## YANG HARUS DIKERJAKAN
Teruskan tulisan tentang Timnas Indonesia menjelang sisa laga Kualifikasi Piala Dunia 2022, mulai setelah kalimat terakhirnya.

Melihat hasil uji coba tersebut, banyak pihak yang pesimis dengan Timnas Indonesia dalam menghadapi sisa pertandingan Kualifikasi Piala Dunia 2022 Zona Asia. Meskipun Indonesia sudah tidak memiliki peluang lagi, namun masyarakat berharap Timnas masih bisa kembali dengan kepala tegak dengan tidak membiarkan Timnas lain mengambil poin penuh saat berhadapan dengan Indonesia.
Menanggapi hal tersebut, Ketua Umum Paguyuban Suporter Timnas Indonesia (PSTI), Ignatius Indro menilai pertandingan uji coba tidak bisa menjadi patokan, banyak faktor yang mempengaruhi pertandingan-pertandingan tersebut. “Dalam pertandingan uji coba tentu pemain belum memberikan 100 persen untuk menghindar dari cidera. Tapi sayang kita tidak bisa melihat pertandingan secara langsung (Karena tidak disiarkan di televisi) sehingga kita tidak bisa menilai secara obyektif bagaimana progres permainan Timnas.” Ujar Indro.
Indro menilai wajar jika banyak pihak yang pesimis dengan Timnas yang dipimpin oleh Shin Tae-yong ini, namun tetap harus diberi kesempatan karena sejauh ini sudah ada progres yang lebih baik. Indro juga mengingatkan untuk perbaikan sistem kompetisi maupun sepak bola secara keseluruhan untuk memajukan Tim Nasional, dan bukan dilakukan secara instan. “Wajar kalau pesimis, tapi yang perlu kita ingat untuk kemajuan sepak bola kita itu, bukan siapa pelatihnya, STY tidak bisa mengubah secara instan kalau sistem kompetisi tidak diperbaiki. Harus lebih profesional, termasuk bagaimana pembinaan pemain muda, harus ada juga kompetisi usia muda. Maka perbaikan harus lebih bersifat fundamental.” Jelasnya.

## INFORMASI YANG DIBERIKAN
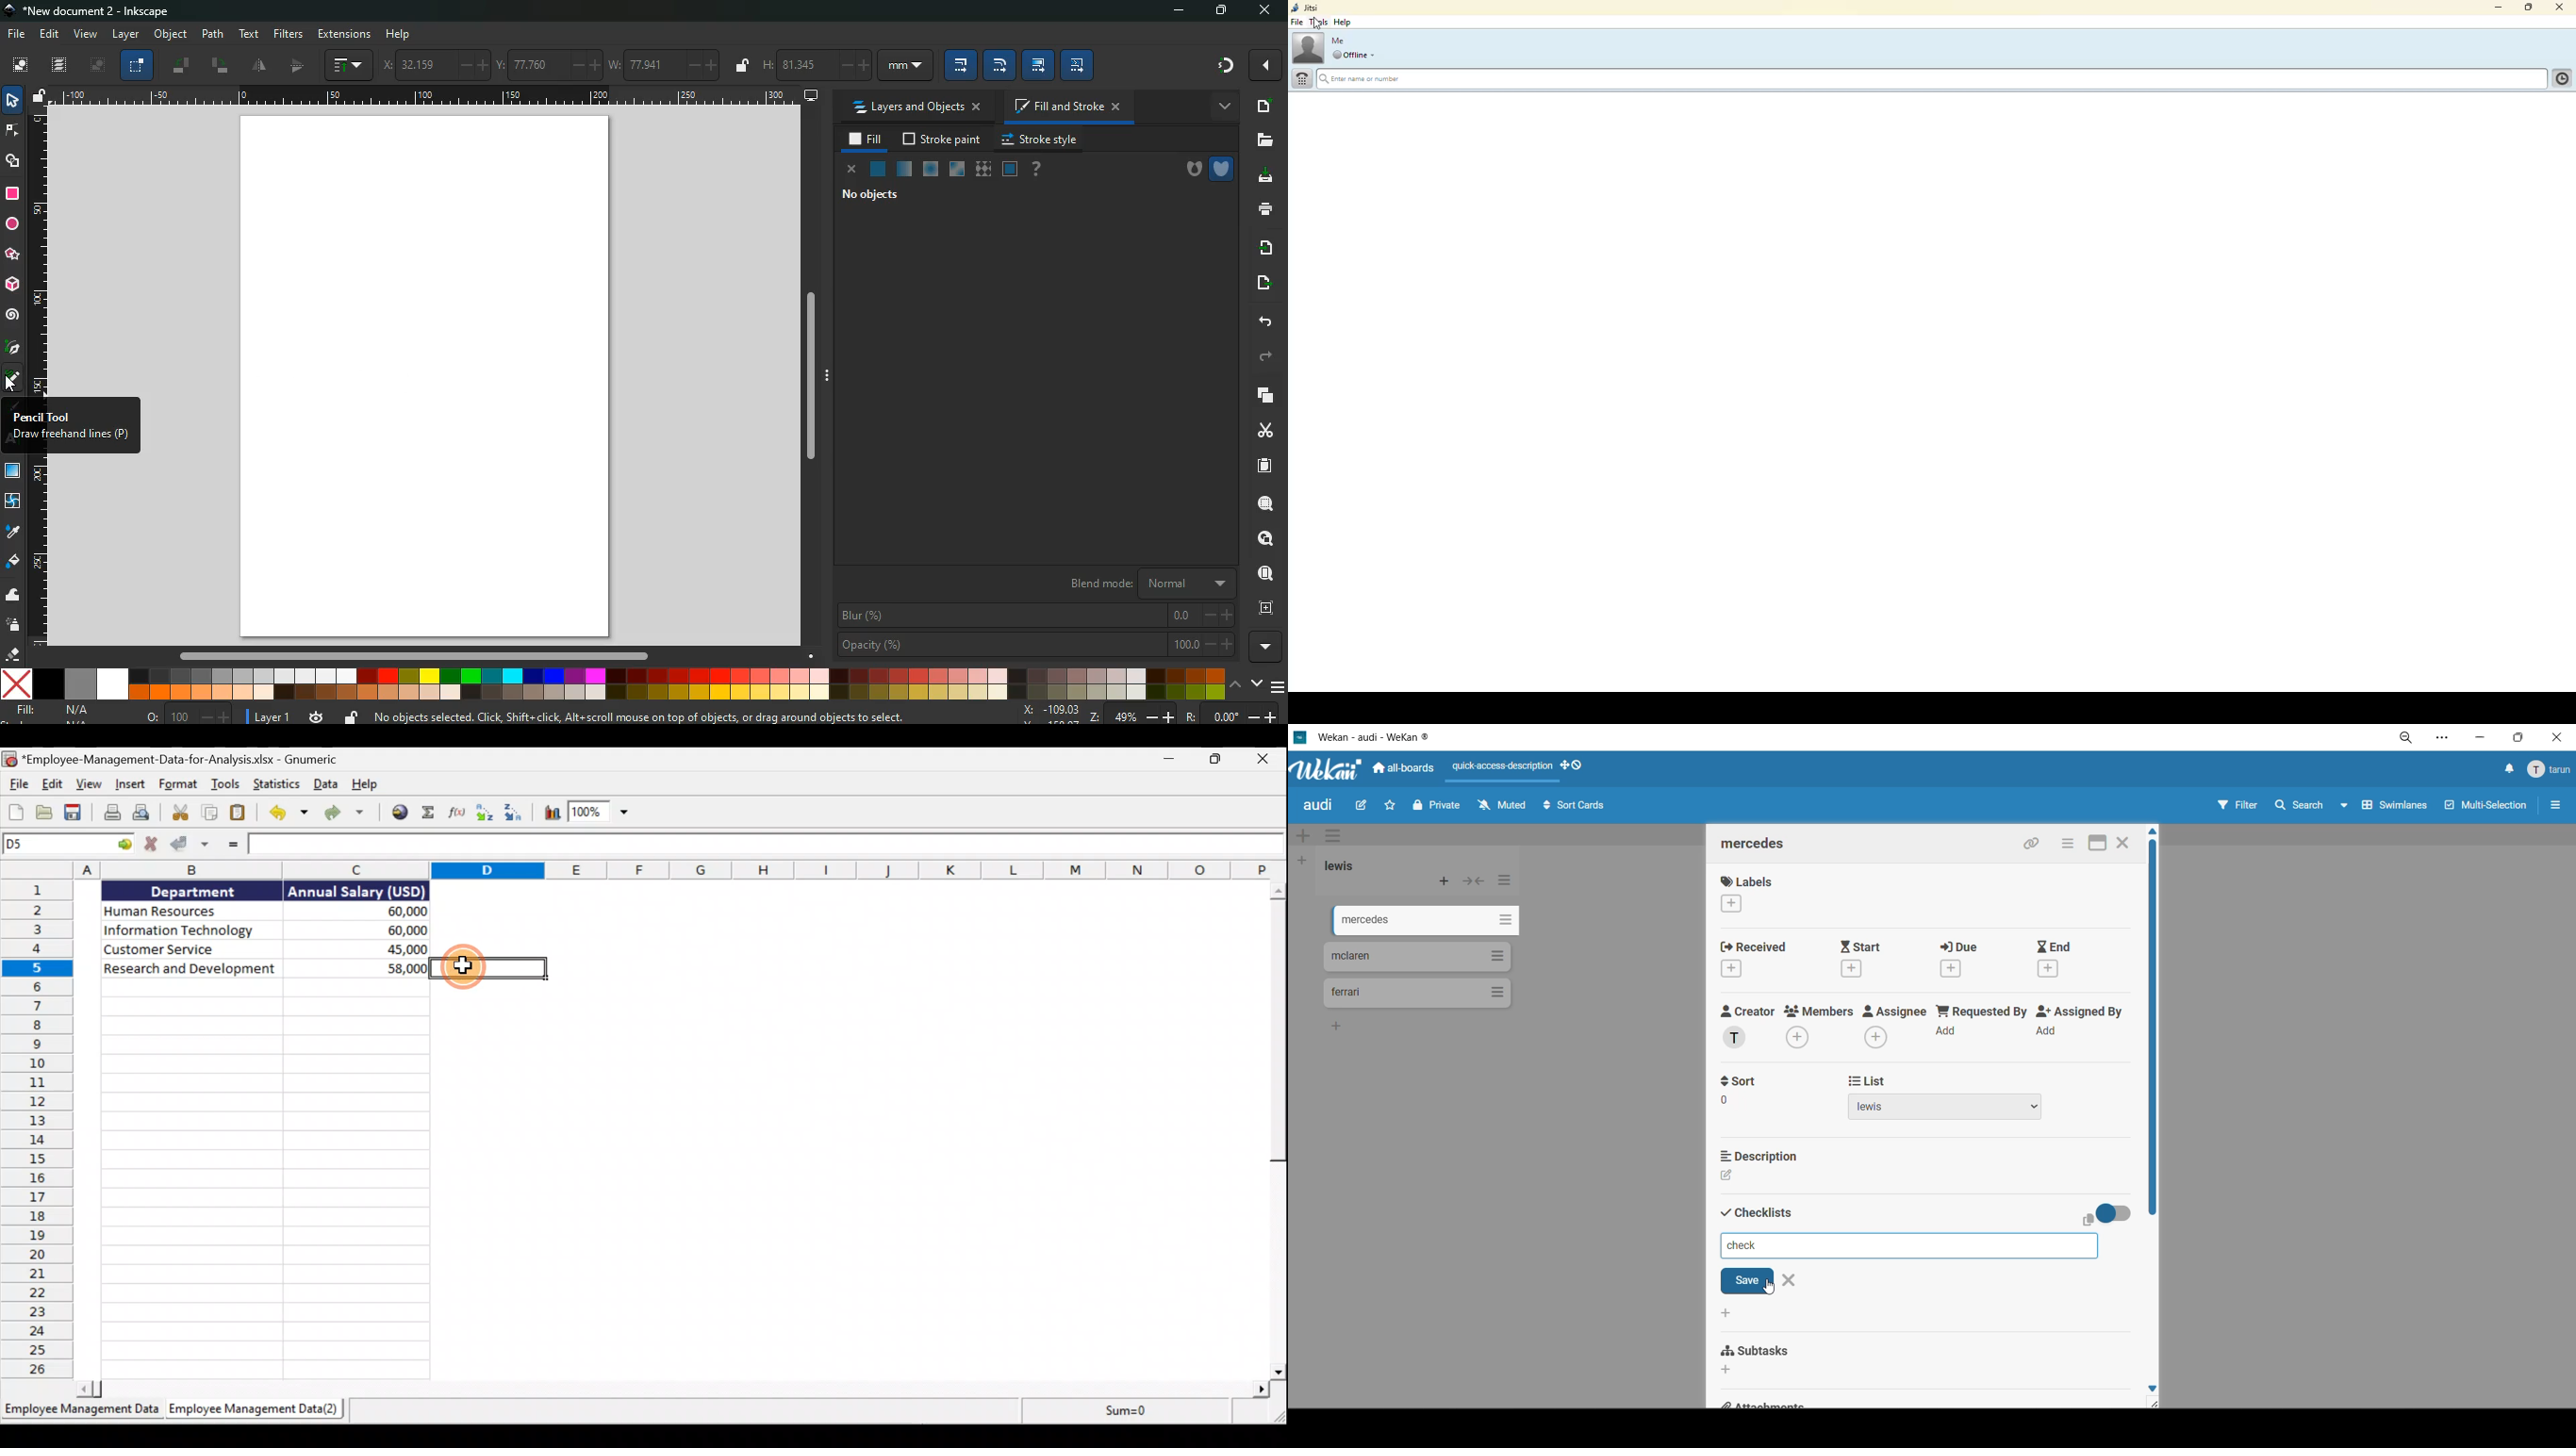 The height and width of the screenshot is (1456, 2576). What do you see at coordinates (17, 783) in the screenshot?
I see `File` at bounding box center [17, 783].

## JAWABAN LATIHAN
PSTI juga mengajak seluruh stakeholder sepak bola Indonesia bersatu untuk memajukan sepak bola, termasuk PSSI sebagai organisasi juga harus mau merangkul seluruh pihak termasuk pihak-pihak yang selama ini dianggap berseberangan untuk duduk bersama memikirkan bagaimana langkah-langkah kedepan. “Saatnya kita bersatu ya, seluruh stakeholder bersatu, PSSI juga harus merangkul semuanya. Pemerintah juga sudah mengeluarkan Inpres No. 3 2019 tentang percepatan sepak bola nasional, itu sangat bagus, bagaimana pelaksanaannya? Ujung tombaknya di PSSI. Ayo kita duduk bersama memikirkan langkah selanjutnya.” Tutup Indro.
Senada dengan Indro, Kordinator Save Our Soccer (SOS) Akmal Marhali kepada Kanalbola.id hari ini mengatakan, Timnas yang kuat lahir dari kompetisi yang sehat karena sipapun pelatihnya akan sulit membawa kemajuan Timnas jika tanpa kompetisi yang baik. “Tuchel, Conte, Guardiola, Klopp sekalipun pelatihnya sulit dalam waktu singkat membenahi timnas karena dalam 20 tahun pondasinya rapuh. Lima lawan yang dihadapi timnas level dan kualitasnya di atas Indonesia saat ini. Kita perlu bekerja keras untuk mengejar ketertinggalan. Apa yang dilakukan STY dengan regenarasi pemain timnas sudah bagus. Kita butuh generasi baru untuk membentuk pondasi baru timnas masa depan.” Ujar Akmal.
Ia menambahkan kemajuan sepak bola Indonesia tidak bisa dilakukan secara instan, jadi kita jangan terlalu berharap dengan sisa pertandingan kualifikasi Pila Dunia kali ini. “Tiga laga sisa kualifikasi piala dunia 2022 secara skor mungkin akan kalah karena kita sudah tertinggal jauh dari Thailand, Vietnam, dan UEA. Bahkan, Indonesia juga sudah tidak punya kans lolos alias sudah gugur. So, ini waktu yang tepat membangun generasi baru. Bongkar rumah tua, bangun runah yang lebih modern. Lupakan naturalisasi, percaya kepada kemampuan anak negeri. Bina dengan baik sejak dini” Tutupnya.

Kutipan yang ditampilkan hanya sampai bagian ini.